■ WORK REQUEST
Across the data below, how many lines have the word "link" in them? Respond with the number alone.

■ INPUT
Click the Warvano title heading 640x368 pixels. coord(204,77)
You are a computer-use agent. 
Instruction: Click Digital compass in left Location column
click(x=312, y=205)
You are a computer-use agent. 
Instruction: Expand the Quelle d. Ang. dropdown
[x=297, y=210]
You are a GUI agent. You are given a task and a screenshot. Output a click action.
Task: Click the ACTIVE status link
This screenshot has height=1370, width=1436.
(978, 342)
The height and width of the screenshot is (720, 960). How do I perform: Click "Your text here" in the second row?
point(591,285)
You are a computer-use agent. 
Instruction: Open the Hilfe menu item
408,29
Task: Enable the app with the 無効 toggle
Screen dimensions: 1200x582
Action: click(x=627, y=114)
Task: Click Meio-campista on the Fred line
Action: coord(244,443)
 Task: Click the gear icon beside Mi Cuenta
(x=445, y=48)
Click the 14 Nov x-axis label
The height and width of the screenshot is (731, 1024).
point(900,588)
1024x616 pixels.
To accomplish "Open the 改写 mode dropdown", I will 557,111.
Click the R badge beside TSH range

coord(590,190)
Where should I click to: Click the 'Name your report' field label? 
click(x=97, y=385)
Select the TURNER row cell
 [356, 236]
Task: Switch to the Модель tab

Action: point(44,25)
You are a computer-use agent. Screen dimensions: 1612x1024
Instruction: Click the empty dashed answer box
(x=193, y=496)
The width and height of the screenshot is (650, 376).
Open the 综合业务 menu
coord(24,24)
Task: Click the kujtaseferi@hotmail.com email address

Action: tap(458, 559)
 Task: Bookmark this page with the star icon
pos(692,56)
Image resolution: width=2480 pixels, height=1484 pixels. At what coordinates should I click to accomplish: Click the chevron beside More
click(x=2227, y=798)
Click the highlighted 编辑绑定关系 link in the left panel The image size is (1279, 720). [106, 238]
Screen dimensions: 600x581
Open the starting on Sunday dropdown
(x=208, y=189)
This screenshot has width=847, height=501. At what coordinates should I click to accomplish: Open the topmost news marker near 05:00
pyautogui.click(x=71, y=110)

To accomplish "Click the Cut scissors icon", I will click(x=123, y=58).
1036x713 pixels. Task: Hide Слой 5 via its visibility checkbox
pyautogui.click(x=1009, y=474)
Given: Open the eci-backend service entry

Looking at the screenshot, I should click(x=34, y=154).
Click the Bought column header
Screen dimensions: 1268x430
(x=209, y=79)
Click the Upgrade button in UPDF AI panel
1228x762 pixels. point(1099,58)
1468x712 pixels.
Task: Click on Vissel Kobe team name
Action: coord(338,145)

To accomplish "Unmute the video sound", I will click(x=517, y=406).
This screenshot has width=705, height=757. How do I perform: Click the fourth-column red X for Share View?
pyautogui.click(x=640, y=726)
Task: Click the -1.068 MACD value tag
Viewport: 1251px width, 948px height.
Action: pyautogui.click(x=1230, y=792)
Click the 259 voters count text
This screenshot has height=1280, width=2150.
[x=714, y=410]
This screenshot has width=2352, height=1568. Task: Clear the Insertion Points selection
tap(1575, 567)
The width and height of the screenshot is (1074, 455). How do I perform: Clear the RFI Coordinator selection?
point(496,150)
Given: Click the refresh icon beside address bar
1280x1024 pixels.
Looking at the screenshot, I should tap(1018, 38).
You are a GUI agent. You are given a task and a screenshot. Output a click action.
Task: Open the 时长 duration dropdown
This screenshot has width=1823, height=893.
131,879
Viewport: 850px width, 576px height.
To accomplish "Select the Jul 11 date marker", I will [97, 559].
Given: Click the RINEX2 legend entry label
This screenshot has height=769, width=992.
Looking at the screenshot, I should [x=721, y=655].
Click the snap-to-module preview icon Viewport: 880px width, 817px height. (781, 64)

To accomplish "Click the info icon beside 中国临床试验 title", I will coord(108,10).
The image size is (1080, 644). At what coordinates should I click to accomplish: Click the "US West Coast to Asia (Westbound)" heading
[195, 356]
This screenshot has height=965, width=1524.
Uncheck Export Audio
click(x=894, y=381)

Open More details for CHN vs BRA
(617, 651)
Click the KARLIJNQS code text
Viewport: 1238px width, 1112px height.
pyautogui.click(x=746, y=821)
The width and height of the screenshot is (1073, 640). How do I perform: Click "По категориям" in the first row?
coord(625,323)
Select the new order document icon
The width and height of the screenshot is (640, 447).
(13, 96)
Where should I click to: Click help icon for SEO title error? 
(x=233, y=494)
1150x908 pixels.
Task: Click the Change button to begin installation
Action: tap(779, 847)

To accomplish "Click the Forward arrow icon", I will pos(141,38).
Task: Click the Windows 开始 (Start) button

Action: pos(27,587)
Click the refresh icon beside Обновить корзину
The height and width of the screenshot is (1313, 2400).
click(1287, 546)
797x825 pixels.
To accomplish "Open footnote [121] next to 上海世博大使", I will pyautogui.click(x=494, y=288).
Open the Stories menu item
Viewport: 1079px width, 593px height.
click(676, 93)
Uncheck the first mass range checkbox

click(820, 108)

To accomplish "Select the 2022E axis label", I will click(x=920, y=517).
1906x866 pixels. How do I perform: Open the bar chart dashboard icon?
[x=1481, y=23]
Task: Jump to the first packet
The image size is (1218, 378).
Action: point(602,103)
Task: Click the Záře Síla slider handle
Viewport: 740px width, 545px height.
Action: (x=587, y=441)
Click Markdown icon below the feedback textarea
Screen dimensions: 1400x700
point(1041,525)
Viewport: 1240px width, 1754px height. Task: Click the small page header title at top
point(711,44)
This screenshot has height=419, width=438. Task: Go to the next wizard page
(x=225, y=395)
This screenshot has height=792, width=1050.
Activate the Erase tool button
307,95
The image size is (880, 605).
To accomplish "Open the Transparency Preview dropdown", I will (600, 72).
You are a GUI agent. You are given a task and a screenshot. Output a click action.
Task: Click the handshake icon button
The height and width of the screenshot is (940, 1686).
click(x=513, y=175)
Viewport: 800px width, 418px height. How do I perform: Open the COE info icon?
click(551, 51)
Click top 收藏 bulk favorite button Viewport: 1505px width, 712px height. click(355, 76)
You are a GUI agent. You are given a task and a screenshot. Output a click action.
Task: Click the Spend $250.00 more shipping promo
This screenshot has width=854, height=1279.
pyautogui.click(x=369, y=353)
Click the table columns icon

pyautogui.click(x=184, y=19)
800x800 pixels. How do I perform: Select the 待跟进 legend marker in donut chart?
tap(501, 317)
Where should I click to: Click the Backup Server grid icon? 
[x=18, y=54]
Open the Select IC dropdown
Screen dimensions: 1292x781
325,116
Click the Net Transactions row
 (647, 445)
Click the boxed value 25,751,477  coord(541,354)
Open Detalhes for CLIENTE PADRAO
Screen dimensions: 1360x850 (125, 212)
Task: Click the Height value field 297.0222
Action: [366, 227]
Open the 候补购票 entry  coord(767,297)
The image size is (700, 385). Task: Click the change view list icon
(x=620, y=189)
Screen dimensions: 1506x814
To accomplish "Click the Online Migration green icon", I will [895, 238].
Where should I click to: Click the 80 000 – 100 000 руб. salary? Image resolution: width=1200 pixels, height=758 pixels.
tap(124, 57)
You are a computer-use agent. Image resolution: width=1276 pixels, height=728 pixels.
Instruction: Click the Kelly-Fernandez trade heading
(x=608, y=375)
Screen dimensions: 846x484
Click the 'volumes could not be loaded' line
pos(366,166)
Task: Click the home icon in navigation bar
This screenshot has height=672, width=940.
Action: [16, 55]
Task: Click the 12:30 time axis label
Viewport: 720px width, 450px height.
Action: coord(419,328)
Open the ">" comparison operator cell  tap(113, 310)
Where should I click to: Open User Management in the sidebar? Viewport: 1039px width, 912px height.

■ OUTPUT BELOW
2